Falk suggests that, for there to be robust communities that communicate via the Internet, more meaningful modes of interaction than are currently used online are required, ones that reproduce the social qualities of 'real life' communities.7

So at a time when national community is eroding, if we seek to find the basis on which equally robust new community can be forged, we need to look for not only the emerging technological basis but also for the social basis for these new forms.8

In terms of politics, emerging social movements, such as pro-life and pro-choice campaigners, taxpayers, and environmental activists, represent networks of local social interaction that often extend to a national or global scale. These communities demonstrate how constructing robust new Internet communities will require tapping into the synergies of social organizations and new developments in communication technology.9

The central point is that a robust community cannot be built out of technology alone. It must retain community purpose to ensure its durability. Community will only be strengthened when its activities, and the technology that supports them, can be seen to be enhancing its ability to achieve its purpose.10

The Internet, therefore, may have the potential to enhance and expand upon the community building role of traditional media, but there is no certainty it will be used to such an end.

According to Selnow (1998), while in theory there can never be too much information, overabundance doesn't necessarily translate into better educated voters who make better choices at the ballot box. Selnow argues that the critical question is not how much information voters may have, but how wisely they will express themselves in public dialogue and electoral outcome.

Thomas Jefferson, the most celebrated early defender of a free press and a chief proponent of the First Amendment, knew that the right to publish information was not enough. He felt that putting the information on the street was only half of it; getting people to use it was the other half.11

As San Francisco Chronicle journalist Vlae Kershner recently commented about online political discussion stemming from the Republican National Convention, "one of the Internet's biggest disappointments is that while it is supposed to empower individuals to discuss issues seriously, much of the discussion that really occurs is illiterate ranting."12

By catering to increasingly narrow audiences, new information technologies such as the Internet may ultimately serve to fragment the traditional news audience, with potentially bleak repercussions for the community building model of the traditional news media.
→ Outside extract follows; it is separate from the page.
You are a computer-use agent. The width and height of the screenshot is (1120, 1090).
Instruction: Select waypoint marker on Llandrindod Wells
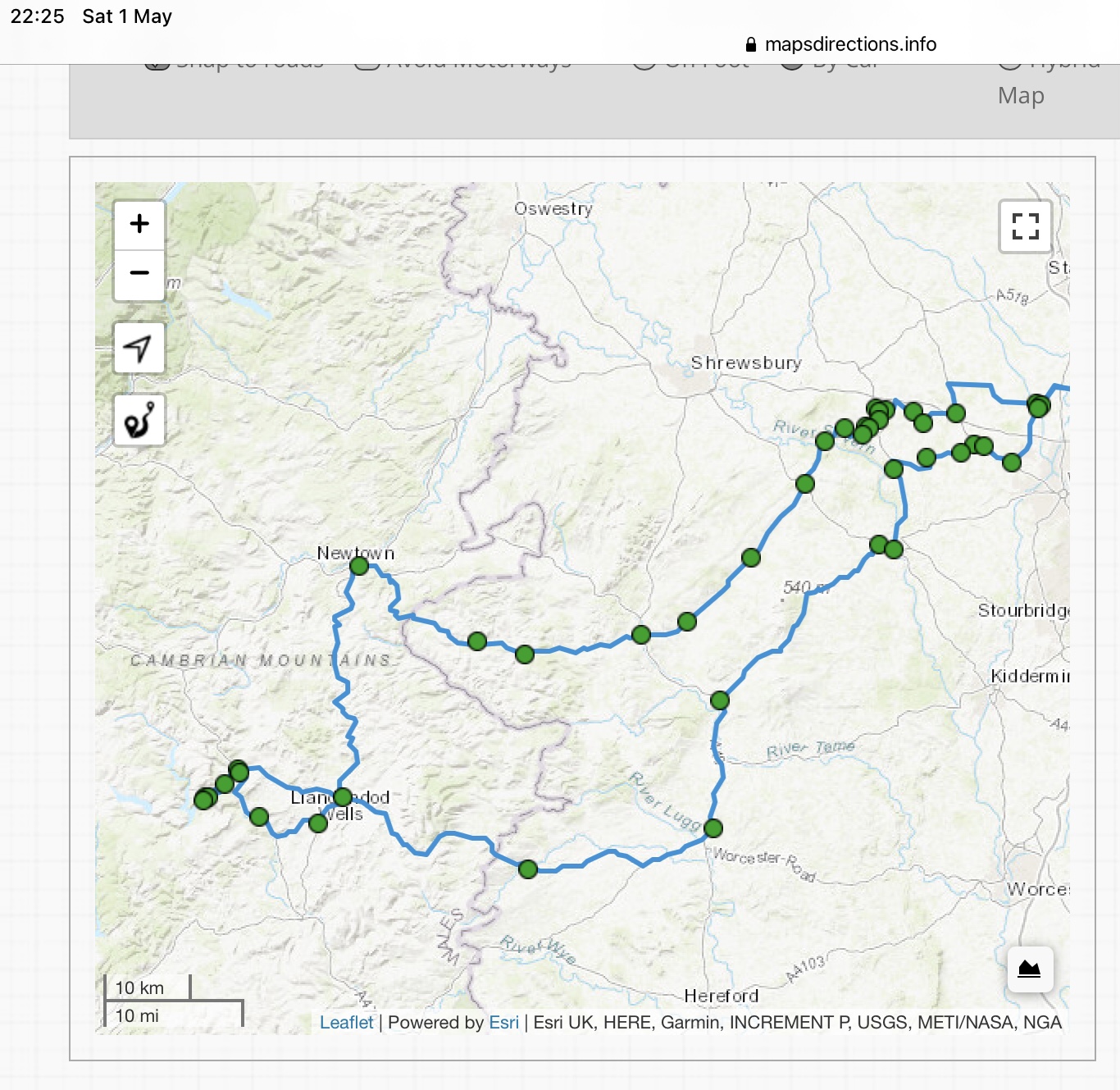(343, 796)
To the extent that mass media act as a conserving force in democratic societies by providing citizens with shared collective experiences, or by ritually representing a society to itself, the potential that the Web might become the primary news medium for even a modest segment of the population casts a shadow over the long-term health of the body politic.13

To better understand the implications of this, the following pages consider how individuals, interest groups, political actors and the media use the Internet.

Foot Notes

1.     McCombs, 1997, p. 433.
2.     McCombs, 1997, p. 434.
3.     McCombs, 1997, p. 437.
4.     Falk, 1998, p. 286.
5.     Falk, 1998, p. 286.
6.     Falk, 1998, p. 289.
7.     Falk, 1998, p. 290.
8.     Falk, 1998, p. 291.
9.     Falk, 1998, p. 291-292.
10.   Falk, 1998, p. 292.
11.   Selnow, 1998, p. 146.
12.   Kershner, San Francisco Chronicle, August 2, 2000.
13.   Althaus and Tewksbury, 2000, p. 23.